Home to the Caravan of Rock and the greatest sunset window in Scotland

Home after a flying visit south, courtesy of FlyBe, the airline that charges you an extra ten quid for carrying your guitar. Still, it all worked out rather cheaper than the boat would have been, even including a hire car (assuming I'd booked a cabin on NorthLink) and was much, much less tiring.
The Caravan Of Raaawwwkk!

Back to beautiful weather (which continues this morning, at least for the next five minutes) and to find The Caravan of Rock parked in The Beatcroft's precincts, one tyre flat. It was there for The Booze Cruise on Saturday, an event at the village hall involving an entirely fictitious 'cruise' to several different countries,  featuring  music, food and, err...dramatic performances from said destinations. all without leaving Hillswick. Australia, it seems, was one of the stops.

Then a splendid dinner at Stacey and Kieran's house, the lounge window of which features this view.

 Sometimes the best geography in the world is...quite near at hand.

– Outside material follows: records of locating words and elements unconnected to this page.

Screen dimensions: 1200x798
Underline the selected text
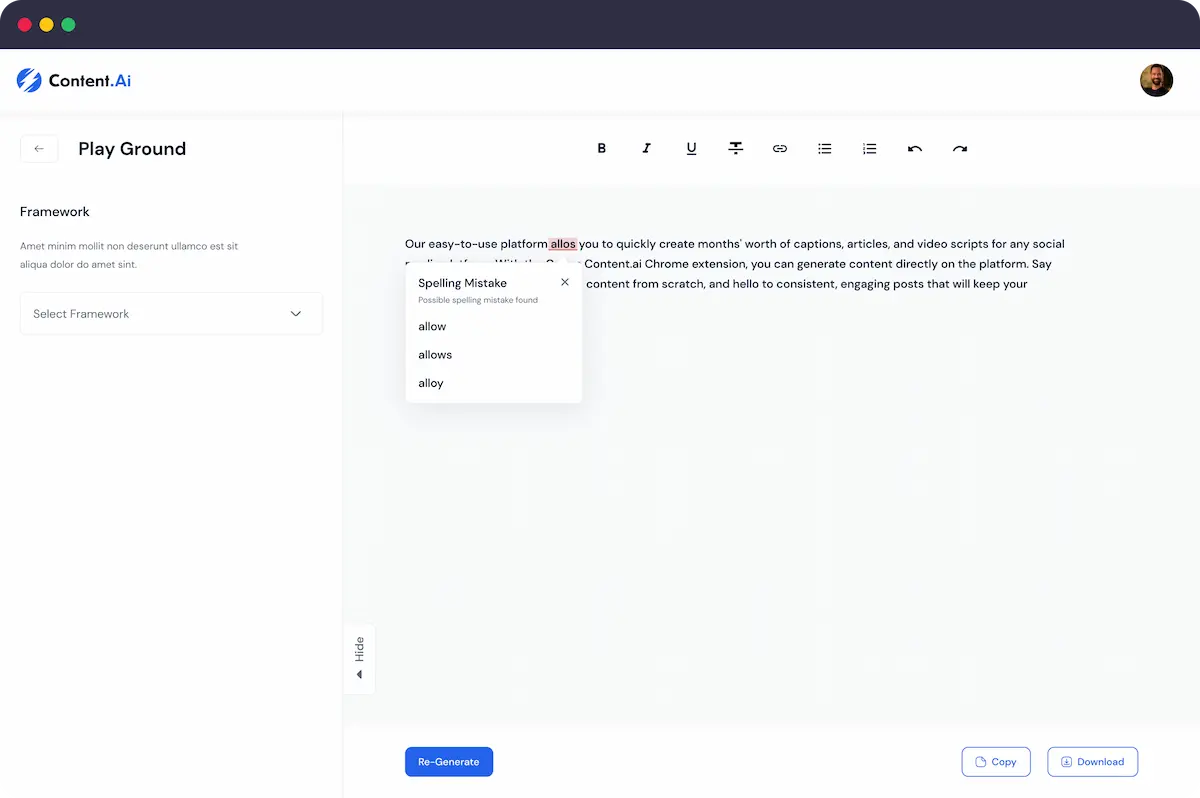691,149
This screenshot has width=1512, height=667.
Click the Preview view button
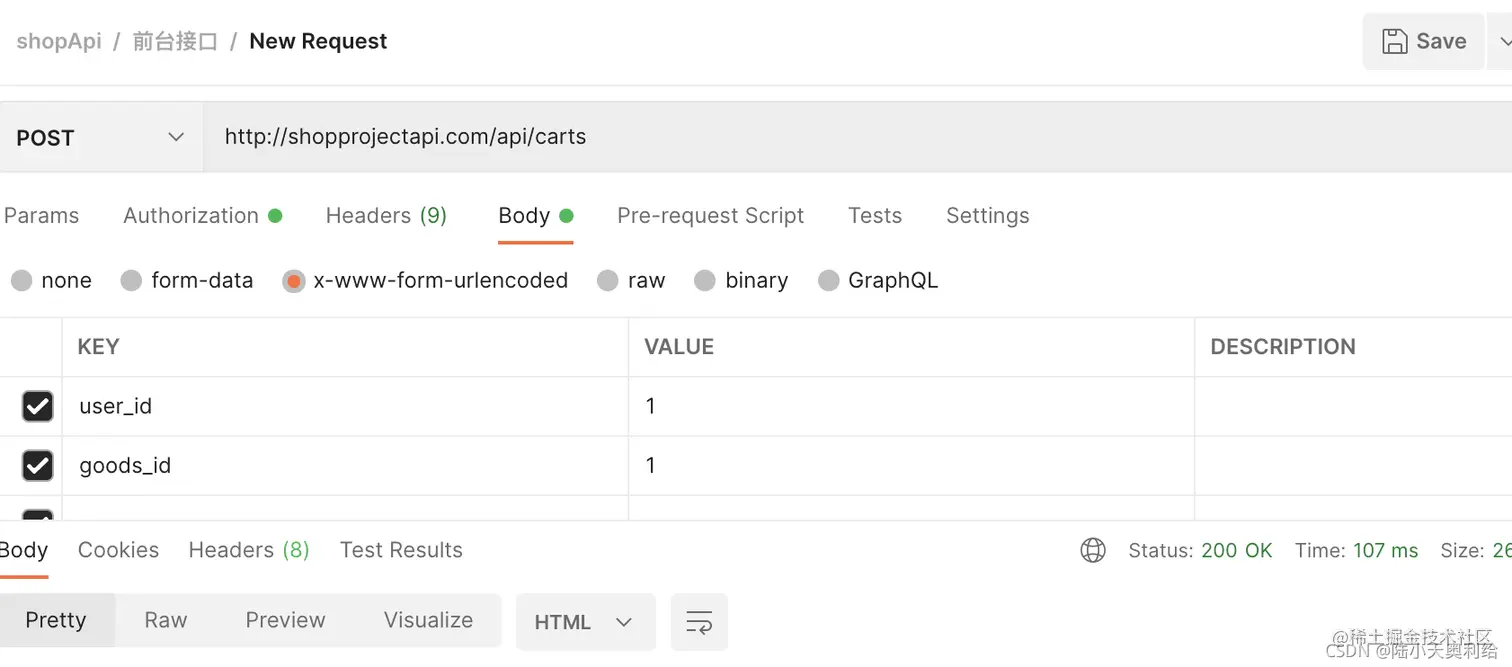point(285,620)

Saturday, September 18, 2010

Ardgour, Strontian, Glasgow, Big Jake and the fastest food in Glasgow

The ferry across the Corran Narrows to Ardgour must be the most expensive per metre in Scotland: £6.40 for a car and passenger, to travel what seems like the length of two football pitches, if that. On Friday, with Tom Morton Show time approaching rapidly, I arrived off the ferry after a discombobulating trip down the A82 from Inverness, and the Garmin satnav sent me up the road to what it was absolutely certain was Watercolour Studios.
Ben Nevis from Watercolour Studios

Nope. About 17 dogs of all shapes and sizes assured me it wasn't. Eventually, with time rampaging away, I asked at the pub. Four or five miles up the A861 to Stronchreggan, Nick Turner and Mary Anne Kennedy's new residential recording studio complex  eventually appeared, in almost unbelievably scenic surroundings. No sign, just a disused dodgem car at the gate. Dead giveaway.

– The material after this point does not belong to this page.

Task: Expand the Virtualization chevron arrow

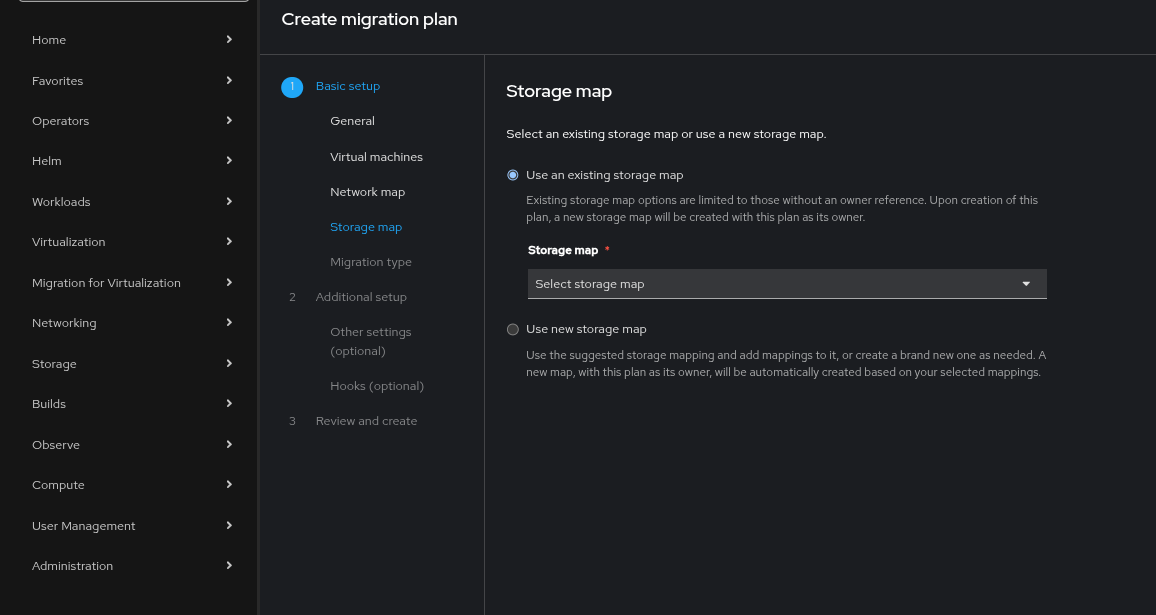Action: (229, 242)
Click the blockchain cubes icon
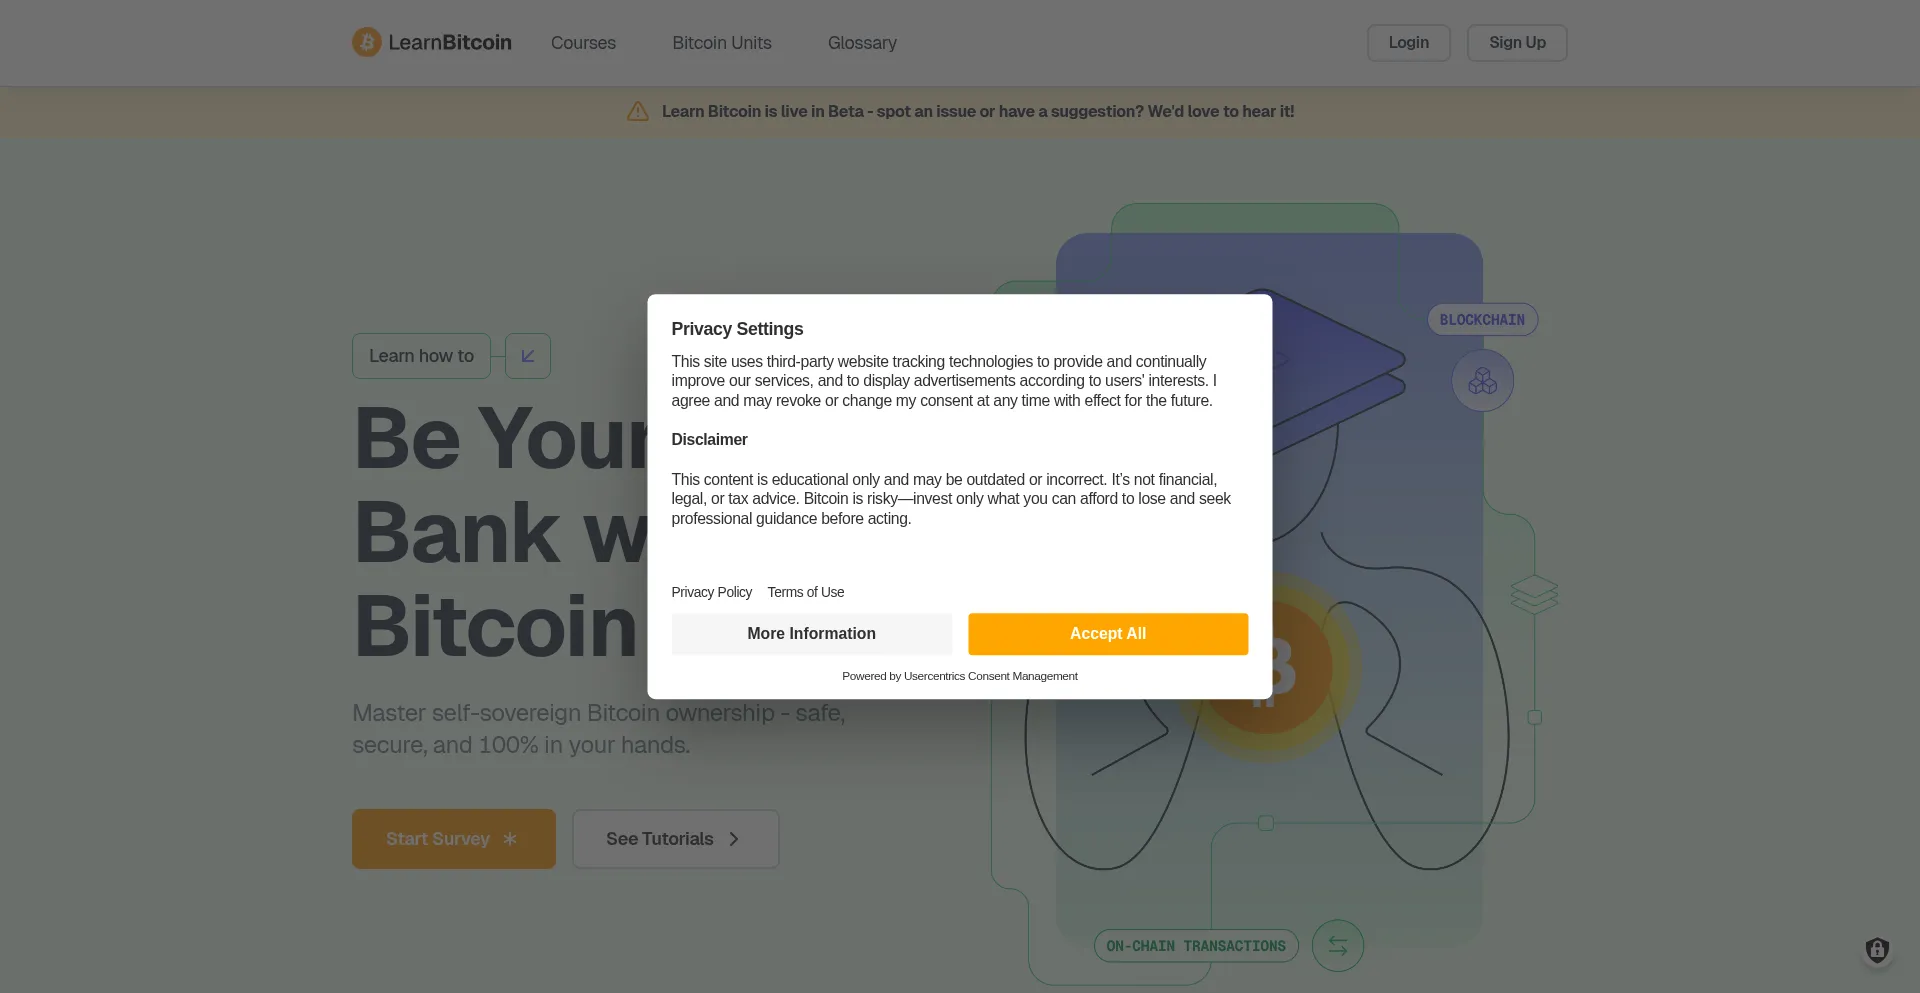This screenshot has width=1920, height=993. (1482, 381)
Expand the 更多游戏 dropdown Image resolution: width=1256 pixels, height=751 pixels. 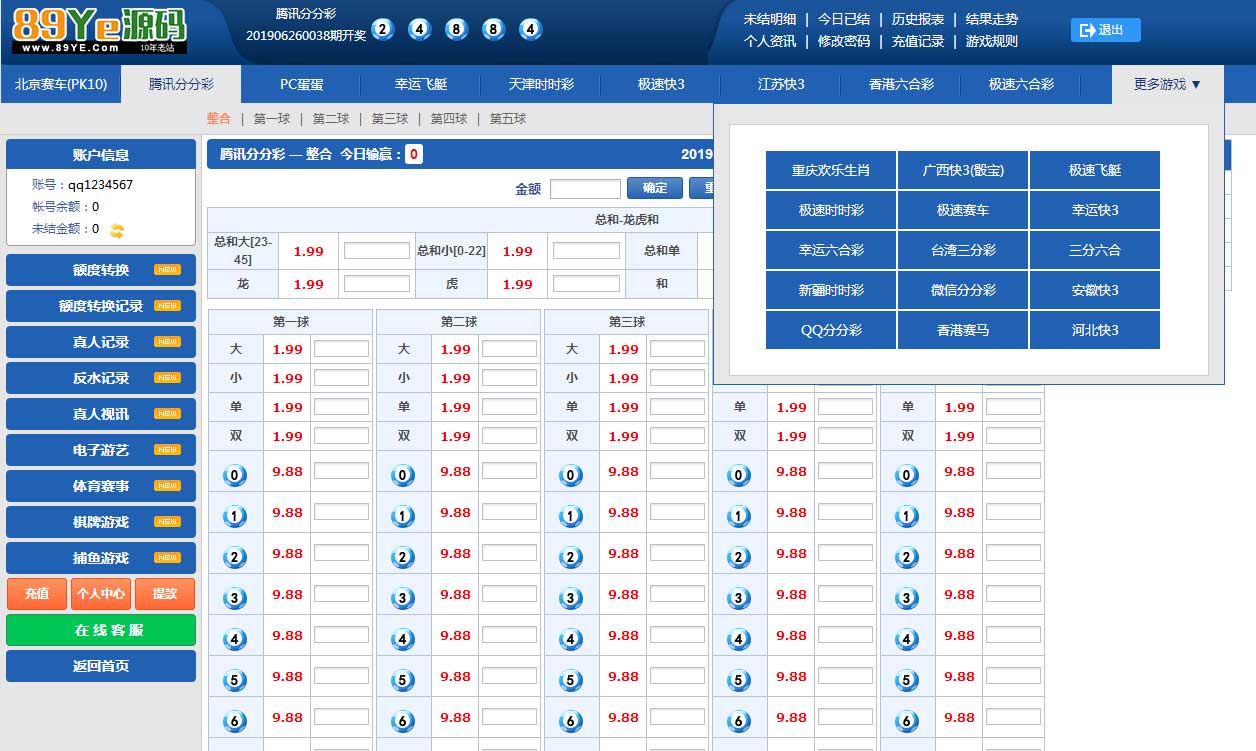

It's state of the art inside, and luxurious too. There's a Belgian Sheepdog, like a coal-black version of Lassie. After a couple of hiccups, the show went well, and it was off down the Ardnamurchan peninsula to Strontian, where the first Three Lochs Festival was happening at the Sunart Centre (part of the local school; there was a bar, presumably not open during classes).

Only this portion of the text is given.